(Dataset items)
--

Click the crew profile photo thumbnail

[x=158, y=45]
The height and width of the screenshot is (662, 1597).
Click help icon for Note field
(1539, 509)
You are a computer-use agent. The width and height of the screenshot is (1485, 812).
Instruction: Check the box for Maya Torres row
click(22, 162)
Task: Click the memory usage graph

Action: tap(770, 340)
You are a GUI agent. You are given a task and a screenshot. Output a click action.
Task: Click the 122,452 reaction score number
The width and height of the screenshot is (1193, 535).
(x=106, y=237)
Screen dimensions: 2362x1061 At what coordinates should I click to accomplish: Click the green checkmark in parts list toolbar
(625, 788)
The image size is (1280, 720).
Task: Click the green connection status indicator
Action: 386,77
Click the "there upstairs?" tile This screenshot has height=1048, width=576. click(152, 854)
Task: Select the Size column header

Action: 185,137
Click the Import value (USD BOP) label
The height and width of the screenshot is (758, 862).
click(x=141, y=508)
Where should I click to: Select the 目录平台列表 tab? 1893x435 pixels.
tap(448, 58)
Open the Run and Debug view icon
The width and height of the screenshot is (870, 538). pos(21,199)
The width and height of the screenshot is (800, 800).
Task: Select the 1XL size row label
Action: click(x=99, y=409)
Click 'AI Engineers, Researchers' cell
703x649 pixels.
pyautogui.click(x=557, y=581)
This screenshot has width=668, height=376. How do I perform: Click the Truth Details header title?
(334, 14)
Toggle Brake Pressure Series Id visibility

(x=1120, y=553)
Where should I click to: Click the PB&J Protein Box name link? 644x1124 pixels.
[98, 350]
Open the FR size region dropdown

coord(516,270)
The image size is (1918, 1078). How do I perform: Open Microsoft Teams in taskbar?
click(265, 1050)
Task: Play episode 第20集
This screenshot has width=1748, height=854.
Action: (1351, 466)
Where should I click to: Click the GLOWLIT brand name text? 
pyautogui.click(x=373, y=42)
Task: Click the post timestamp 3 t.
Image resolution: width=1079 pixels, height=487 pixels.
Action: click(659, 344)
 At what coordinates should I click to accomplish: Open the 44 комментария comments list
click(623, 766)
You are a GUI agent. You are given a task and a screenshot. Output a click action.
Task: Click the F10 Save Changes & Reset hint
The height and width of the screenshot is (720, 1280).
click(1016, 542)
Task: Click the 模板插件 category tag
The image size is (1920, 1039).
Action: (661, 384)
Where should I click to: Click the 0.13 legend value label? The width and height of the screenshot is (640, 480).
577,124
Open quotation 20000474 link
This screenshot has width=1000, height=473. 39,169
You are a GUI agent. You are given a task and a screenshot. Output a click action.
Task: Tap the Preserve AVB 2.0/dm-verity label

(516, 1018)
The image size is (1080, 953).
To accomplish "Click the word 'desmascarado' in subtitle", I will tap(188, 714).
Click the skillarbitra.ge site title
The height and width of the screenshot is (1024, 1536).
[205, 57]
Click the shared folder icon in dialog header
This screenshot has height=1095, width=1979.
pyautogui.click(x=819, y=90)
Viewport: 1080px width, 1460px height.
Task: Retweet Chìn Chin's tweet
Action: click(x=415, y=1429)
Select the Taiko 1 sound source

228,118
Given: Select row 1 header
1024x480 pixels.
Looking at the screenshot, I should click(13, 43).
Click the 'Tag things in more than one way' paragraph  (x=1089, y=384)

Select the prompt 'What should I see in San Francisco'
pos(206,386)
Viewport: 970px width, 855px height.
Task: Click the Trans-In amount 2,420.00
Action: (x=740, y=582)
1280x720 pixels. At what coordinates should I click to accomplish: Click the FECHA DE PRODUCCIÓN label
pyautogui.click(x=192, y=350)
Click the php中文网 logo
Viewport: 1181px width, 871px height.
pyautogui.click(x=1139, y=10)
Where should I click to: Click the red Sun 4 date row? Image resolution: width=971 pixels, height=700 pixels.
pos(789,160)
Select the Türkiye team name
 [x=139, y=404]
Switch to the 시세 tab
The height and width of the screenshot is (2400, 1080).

--

(What is needed) The answer is to be the lines from the one holding "Where should I click to: Click the GLOWLIT" through the end of the data above, transcribed character for character, both ends included.

(Answer to the problem)
Where should I click to: Click the GLOWLIT brand name text? 
pyautogui.click(x=373, y=42)
Task: Click the post timestamp 3 t.
Image resolution: width=1079 pixels, height=487 pixels.
Action: click(659, 344)
 At what coordinates should I click to accomplish: Open the 44 комментария comments list
click(623, 766)
You are a GUI agent. You are given a task and a screenshot. Output a click action.
Task: Click the F10 Save Changes & Reset hint
The height and width of the screenshot is (720, 1280).
click(1016, 542)
Task: Click the 模板插件 category tag
The image size is (1920, 1039).
Action: (661, 384)
Where should I click to: Click the 0.13 legend value label? The width and height of the screenshot is (640, 480).
577,124
Open quotation 20000474 link
This screenshot has width=1000, height=473. 39,169
You are a GUI agent. You are given a task and a screenshot. Output a click action.
Task: Tap the Preserve AVB 2.0/dm-verity label

(516, 1018)
The image size is (1080, 953).
To accomplish "Click the word 'desmascarado' in subtitle", I will tap(188, 714).
Click the skillarbitra.ge site title
The height and width of the screenshot is (1024, 1536).
[205, 57]
Click the shared folder icon in dialog header
This screenshot has height=1095, width=1979.
pyautogui.click(x=819, y=90)
Viewport: 1080px width, 1460px height.
Task: Retweet Chìn Chin's tweet
Action: click(x=415, y=1429)
Select the Taiko 1 sound source

228,118
Given: Select row 1 header
1024x480 pixels.
Looking at the screenshot, I should click(13, 43).
Click the 'Tag things in more than one way' paragraph  (x=1089, y=384)

Select the prompt 'What should I see in San Francisco'
pos(206,386)
Viewport: 970px width, 855px height.
Task: Click the Trans-In amount 2,420.00
Action: (x=740, y=582)
1280x720 pixels. At what coordinates should I click to accomplish: Click the FECHA DE PRODUCCIÓN label
pyautogui.click(x=192, y=350)
Click the php中文网 logo
Viewport: 1181px width, 871px height.
pyautogui.click(x=1139, y=10)
Where should I click to: Click the red Sun 4 date row? Image resolution: width=971 pixels, height=700 pixels.
pos(789,160)
Select the Türkiye team name
 [x=139, y=404]
Switch to the 시세 tab
The height and width of the screenshot is (2400, 1080).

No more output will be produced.